To control for autocorrelation we used cluster robust standard errors clustered at the Agricultural Statistics District (ASD). We tested addition spatial autocorrelation models including Conley standard errors (Conley 2008, Hsiang 2010) as well as spatial error models at varying distances (300 km, 400 km). For computational ease, the spatial error models were run by individual region-year, using the same distance band for all regions and years. It is important to note there are limitations to this approach. In particular, using individual region models we cannot account for spatial autocorrelation between counties in different regions, even if counties are in close geographical proximity. Further, using a uniform distance band does not encapsulate differences in the extent of spatial autocorrelation known (from variograms) to be present in different regions. Despite these shortcomings, overall regional and temporal patterns were similar among the ASD, Conley and spatial error models. We leave it to future research to further investigate the nature of spatial autocorrelation in the landscape simplification-insecticide use relationship across regions.

Literature cited

Conley, T. G. 2008. in The New Palgrave Dictionary of Economics, Spatial econometrics, eds Durlauf SN, Blume LE (Palgrave Macmillan, New York)., pp 741–747.

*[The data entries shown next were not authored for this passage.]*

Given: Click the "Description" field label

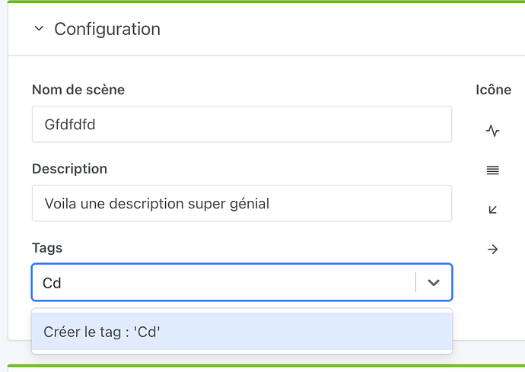Looking at the screenshot, I should pos(69,169).
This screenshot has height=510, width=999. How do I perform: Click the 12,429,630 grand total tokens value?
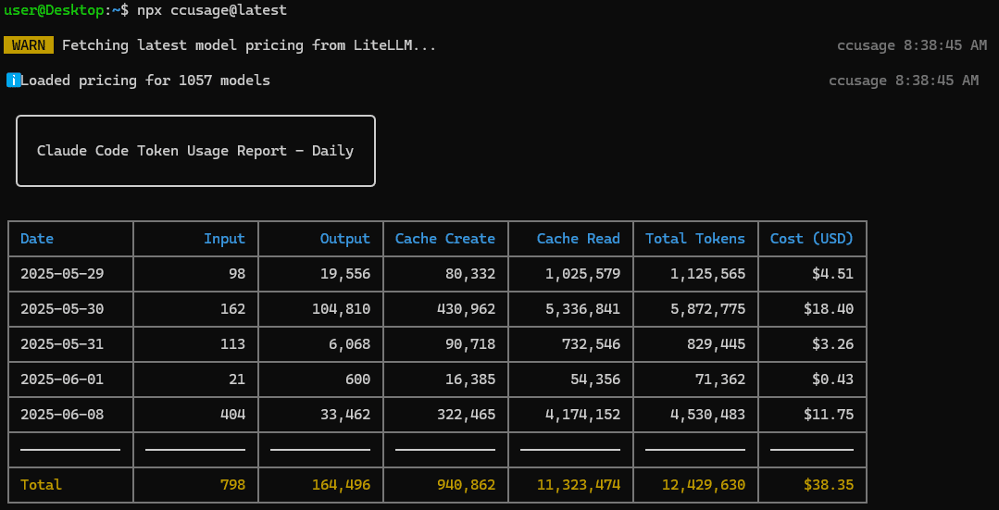pyautogui.click(x=703, y=485)
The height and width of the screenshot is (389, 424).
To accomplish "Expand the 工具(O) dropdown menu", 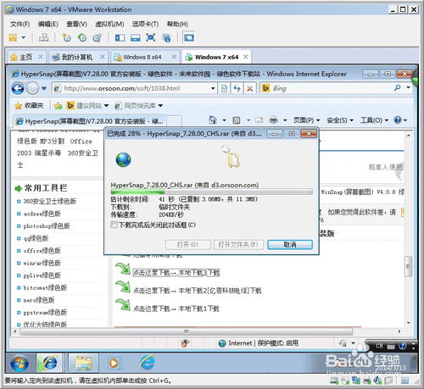I will 375,120.
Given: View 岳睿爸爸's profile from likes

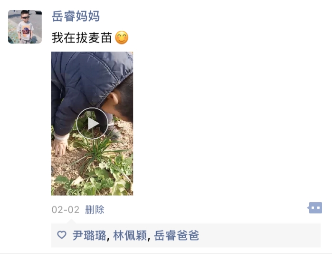Looking at the screenshot, I should coord(177,235).
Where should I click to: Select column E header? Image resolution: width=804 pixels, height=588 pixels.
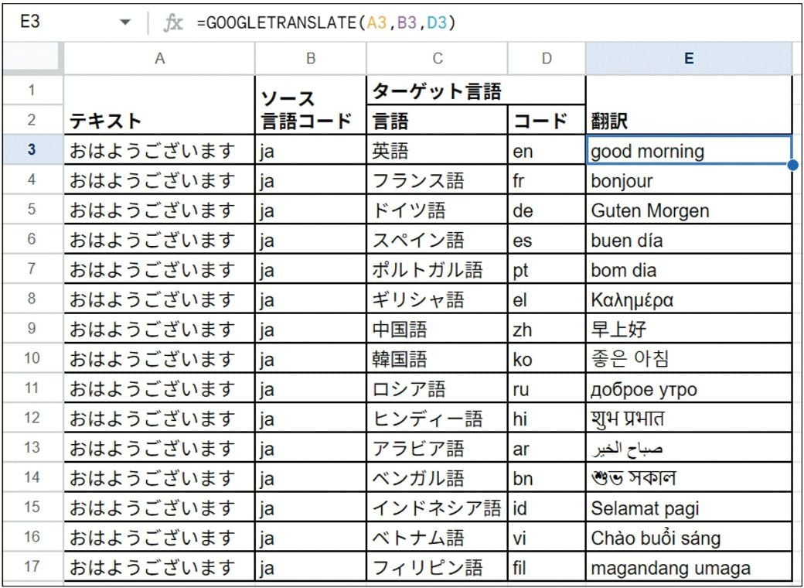[688, 58]
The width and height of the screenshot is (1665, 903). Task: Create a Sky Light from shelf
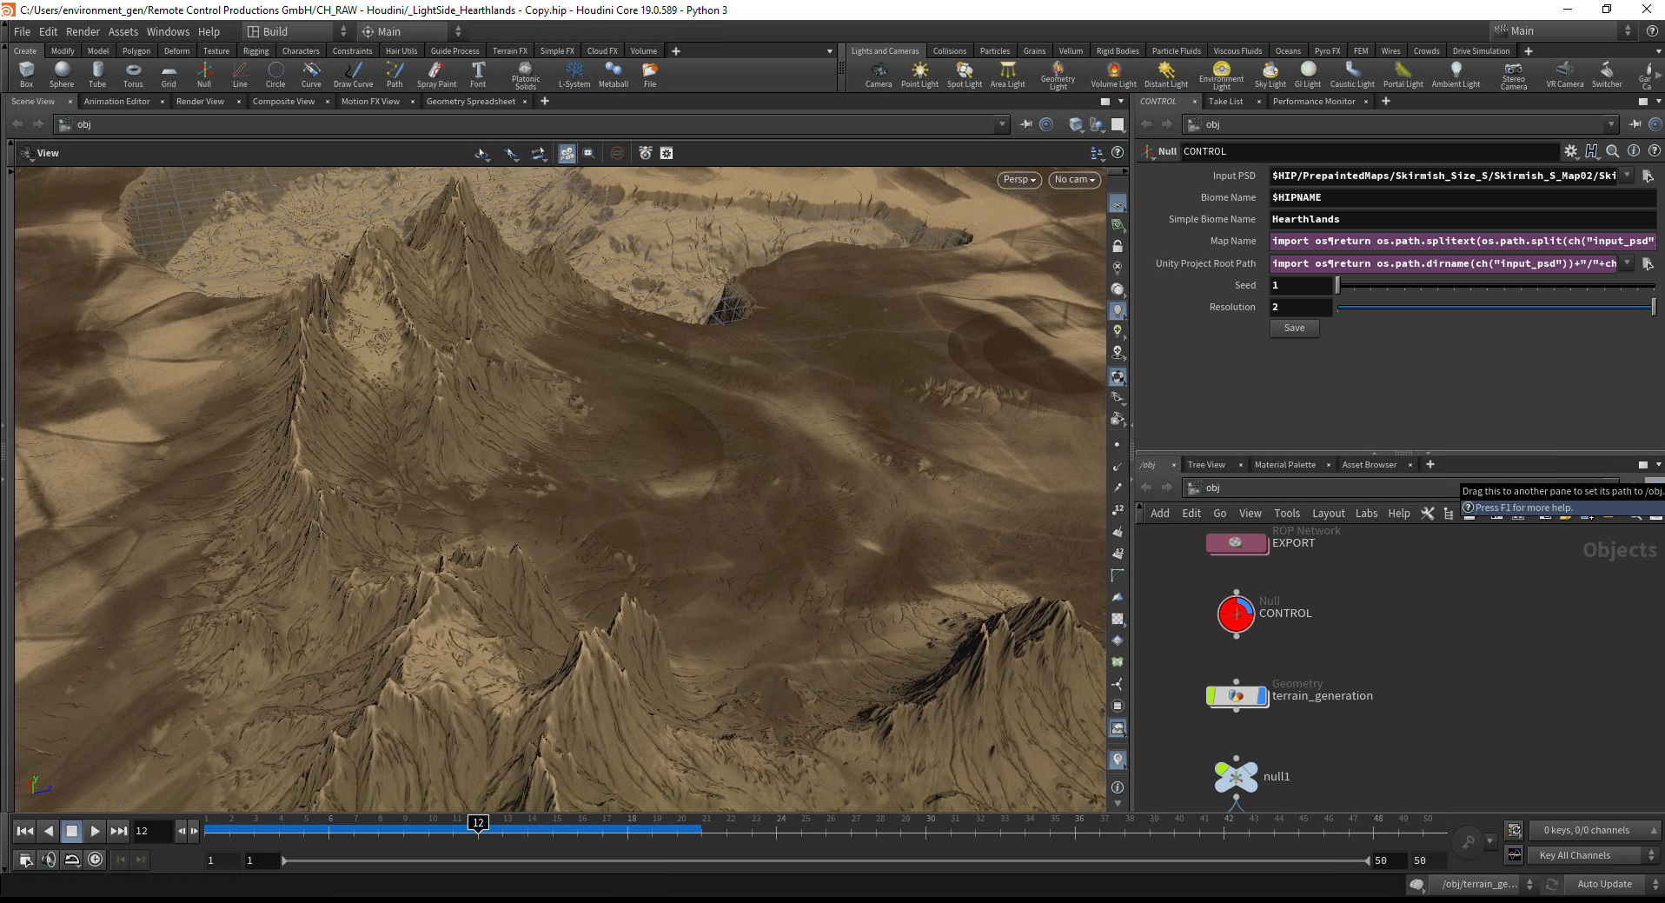click(x=1270, y=74)
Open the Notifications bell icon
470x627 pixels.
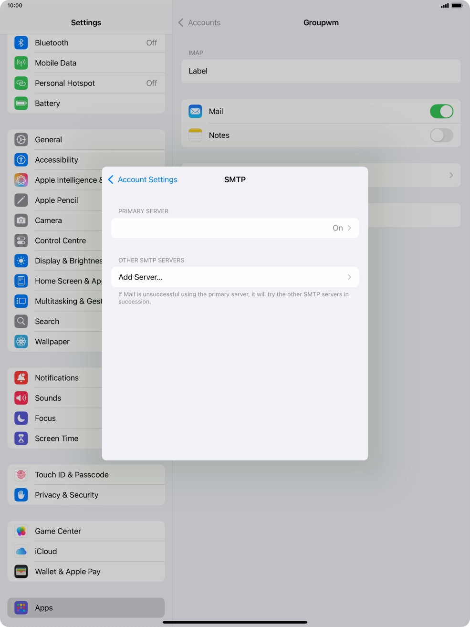[21, 378]
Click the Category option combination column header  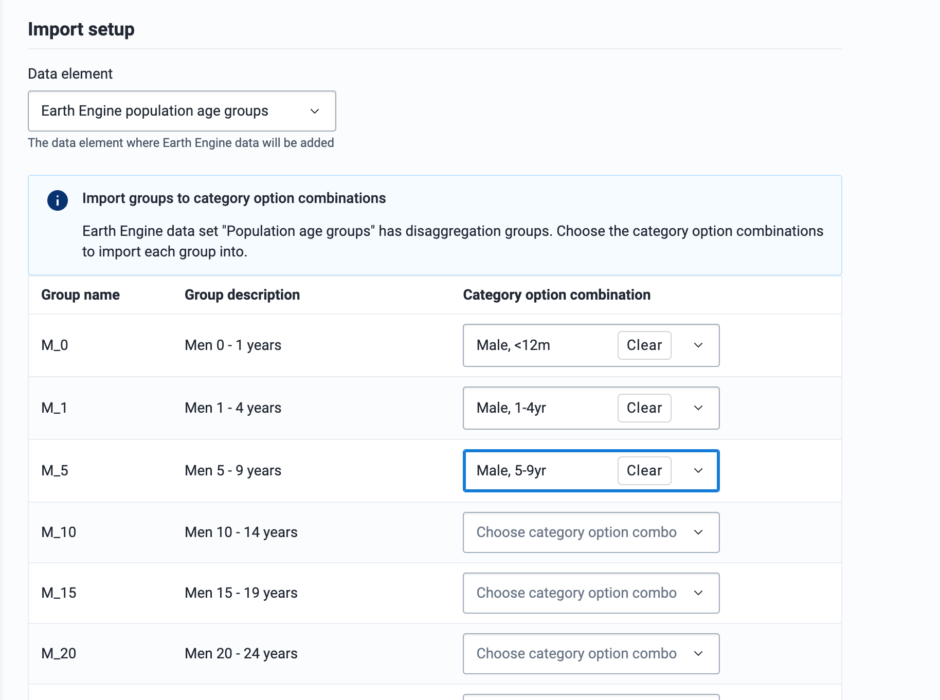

Deschênes, O. and M. Greenstone. 2007. The economic impacts of climate change: evidence from agricultural output and random fluctuations in weather. The American Economic Review 97:354–385.

Hsiang, S. M. 2010. Temperatures and cyclones strongly associated with economic production in the Caribbean and Central America. Proceedings of the National Academy of Science 107:15367–15372.

Wooldridge, J. M. 2002 Econometric Analysis of Cross Section and Panel Data. First edition. MIT Press. Cambridge, Massachusetts, USA.